Location data bug fixed by O2

A significant security flaw within O2 UK's Voice over LTE (VoLTE) and Wi-Fi Calling services recently came to light, potentially exposing sensitive personal data and locations of its subscribers. This vulnerability, stemming from the company's "4G Calling" service introduced in 2017, allowed unauthorised access to critical network information during active calls. While the IMS (IP Multimedia Subsystem) service was designed to enhance call quality and reliability, a security researcher's investigation revealed a concerning lapse in its implementation, presenting a privacy risk for millions of users.

The core of the issue lay in the excessive and unencrypted data exposed through the network's signaling messages. Security researcher Daniel Williams, who meticulously analysed the feature, found he could extract highly sensitive information directly from the network during a call. This included the International Mobile Subscriber Identity (IMSI) and International Mobile Equipment Identity (IMEI), unique identifiers associated with a subscriber's SIM card and device, respectively. The sheer volume and detail of these responses, according to Williams, were unprecedented compared to other networks he had examined, even revealing internal server information and debugging data.

Crucially, the vulnerability wasn't a long-standing issue since the service's inception in 2017, but rather a more recent introduction. Williams's research indicated that the flaw was introduced in February 2023, meaning that for a period, O2 UK subscribers using these enhanced calling features were unknowingly susceptible to having their data compromised. This specific timeframe highlights a more recent misconfiguration or update that inadvertently opened this security loophole, rather than a fundamental design flaw from the outset.

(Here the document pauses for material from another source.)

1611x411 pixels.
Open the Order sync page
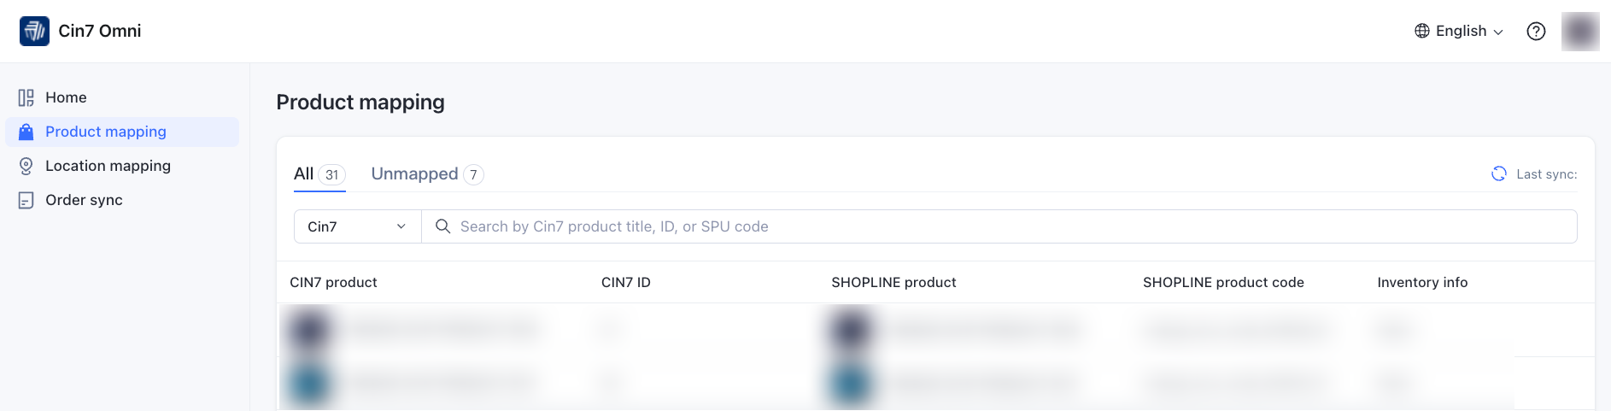(x=84, y=201)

The most alarming aspect of this discovery was the ability to pinpoint a user's location with significant precision. By utilising a Network Signal Guru app on a Pixel 8 device, Williams was able to intercept raw IMS signaling messages during a call. These messages contained information about the last cell tower the call recipient was connected to. Cross-referencing this data with publicly available cell tower maps allowed him to narrow down a person's location to within an estimated 100 square meters in urban environments. While less precise in rural areas, the potential for location tracking remained a serious privacy concern.

The responsible disclosure process, though initially met with silence, ultimately led to a resolution. Williams made multiple attempts to contact O2 UK about his findings. While his initial outreach went unanswered, the company eventually acknowledged the issue and, importantly, confirmed that the vulnerability had been addressed. Williams independently verified the fix, ensuring that the critical flaw had indeed been patched, thereby restoring a vital layer of privacy for O2 UK's VoLTE and Wi-Fi Calling users.

This incident serves as a stark reminder of the ongoing importance of rigorous security auditing in telecommunications. Even seemingly innocuous technical details, like the verbosity of network responses, can harbor significant security risks. As mobile networks evolve and integrate new services, continuous vigilance and proactive security research are paramount to safeguard user data and maintain trust in the digital infrastructure that underpins modern communication.